Update On The HD 6000 Series Open-Source Support

Written by Michael Larabel in AMD on 7 January 2011 at 10:55 AM EST. 11 Comments
AMD
Yesterday afternoon AMD released the Radeon HD 6000 series open-source support for all non-Cayman GPUs. We covered the initial information regarding this kernel DRM / Mesa / DDX code drop well, but there's a few more tid-bits of information to pass along now that we have received additional feedback from AMD's John Bridgman and Alex Deucher and have also had time to look at the code patches ourself.

- With the Radeon HD 6000 series, mode-setting support is only provided by KMS (kernel mode-setting). There is no longer any user-space mode-setting (UMS) code paths being worked on. There will remain UMS support for pre-NI hardware right now, but going forward we are entering a KMS-only world. This is nice as most users no longer have technical problems getting KMS working and overall it provides a better experience.
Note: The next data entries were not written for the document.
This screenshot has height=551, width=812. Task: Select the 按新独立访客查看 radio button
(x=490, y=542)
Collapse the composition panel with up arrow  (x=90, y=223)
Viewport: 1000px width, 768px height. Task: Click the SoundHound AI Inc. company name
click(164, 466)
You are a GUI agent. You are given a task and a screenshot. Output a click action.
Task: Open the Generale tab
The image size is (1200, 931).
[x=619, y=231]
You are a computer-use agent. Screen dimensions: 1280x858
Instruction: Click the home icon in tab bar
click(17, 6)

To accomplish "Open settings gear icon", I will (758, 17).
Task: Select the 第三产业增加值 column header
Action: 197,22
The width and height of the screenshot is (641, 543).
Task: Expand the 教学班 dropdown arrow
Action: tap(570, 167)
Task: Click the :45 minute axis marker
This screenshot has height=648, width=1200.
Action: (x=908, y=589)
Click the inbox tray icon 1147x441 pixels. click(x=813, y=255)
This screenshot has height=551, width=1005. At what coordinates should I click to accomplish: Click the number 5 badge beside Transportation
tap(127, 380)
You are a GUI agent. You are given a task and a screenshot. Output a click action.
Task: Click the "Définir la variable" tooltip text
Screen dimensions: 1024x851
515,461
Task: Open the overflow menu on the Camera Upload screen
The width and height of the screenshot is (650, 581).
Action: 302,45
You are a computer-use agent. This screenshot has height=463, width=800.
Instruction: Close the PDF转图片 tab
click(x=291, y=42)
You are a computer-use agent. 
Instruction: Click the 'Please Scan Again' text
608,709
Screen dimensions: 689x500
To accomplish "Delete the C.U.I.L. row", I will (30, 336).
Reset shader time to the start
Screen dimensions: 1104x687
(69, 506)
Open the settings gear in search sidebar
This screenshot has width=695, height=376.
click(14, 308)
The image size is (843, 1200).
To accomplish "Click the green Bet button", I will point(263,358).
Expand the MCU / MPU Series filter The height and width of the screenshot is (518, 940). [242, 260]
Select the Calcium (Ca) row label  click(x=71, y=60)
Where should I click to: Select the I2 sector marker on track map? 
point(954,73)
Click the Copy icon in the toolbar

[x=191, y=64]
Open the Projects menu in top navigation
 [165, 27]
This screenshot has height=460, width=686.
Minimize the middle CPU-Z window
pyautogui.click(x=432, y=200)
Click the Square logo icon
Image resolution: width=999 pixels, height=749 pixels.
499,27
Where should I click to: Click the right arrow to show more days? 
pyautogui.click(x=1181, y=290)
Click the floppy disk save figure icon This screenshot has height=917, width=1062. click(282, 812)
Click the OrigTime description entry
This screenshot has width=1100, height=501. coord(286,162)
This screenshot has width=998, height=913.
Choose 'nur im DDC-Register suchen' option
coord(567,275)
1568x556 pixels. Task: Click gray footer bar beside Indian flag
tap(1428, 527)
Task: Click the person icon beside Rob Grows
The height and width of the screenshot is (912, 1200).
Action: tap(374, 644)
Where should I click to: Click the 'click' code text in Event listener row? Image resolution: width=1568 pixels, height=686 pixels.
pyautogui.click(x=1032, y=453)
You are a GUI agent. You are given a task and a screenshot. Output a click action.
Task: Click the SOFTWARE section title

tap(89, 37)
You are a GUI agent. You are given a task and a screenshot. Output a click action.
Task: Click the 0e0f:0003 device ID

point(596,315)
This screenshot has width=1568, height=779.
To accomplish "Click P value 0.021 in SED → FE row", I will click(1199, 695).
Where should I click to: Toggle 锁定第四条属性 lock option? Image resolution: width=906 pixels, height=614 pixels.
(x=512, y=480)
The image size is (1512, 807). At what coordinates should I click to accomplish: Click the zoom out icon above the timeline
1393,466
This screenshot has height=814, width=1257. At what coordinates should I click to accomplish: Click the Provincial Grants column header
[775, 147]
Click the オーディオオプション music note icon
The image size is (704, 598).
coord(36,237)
- As the Mesa support for the "Northern Islands" GPUs isn't too invasive, it's already landed in the Mesa 7.10 branch therefore it will hit a release status in the coming days. It's no longer waiting around for Mesa 7.11, but we still will be doing that for the Cayman support in the next few months.

- The DRM kernel patches aren't too invasive either. While they won't be in the mainline tree until the Linux 2.6.38 kernel, there's a likelihood that Canonical and other distribution vendors will be back-porting this support to their Linux 2.6.37 distributions. If this is done, we may see the support in Ubuntu 11.04, etc.

- The DRM patches now provide the support for the DCE5 display block on the new AMD Radeon GPUs, which allows for improved color correction, HDMI 1.4a, and DisplayPort 1.2.

- The Gallium3D support for the Radeon HD 6000 "Northern Islands" ASICs has already landed now too, complementing the classic R600c Mesa driver support.

- There is X-Video acceleration support too, albeit still no VA-API / VDPAU capabilities.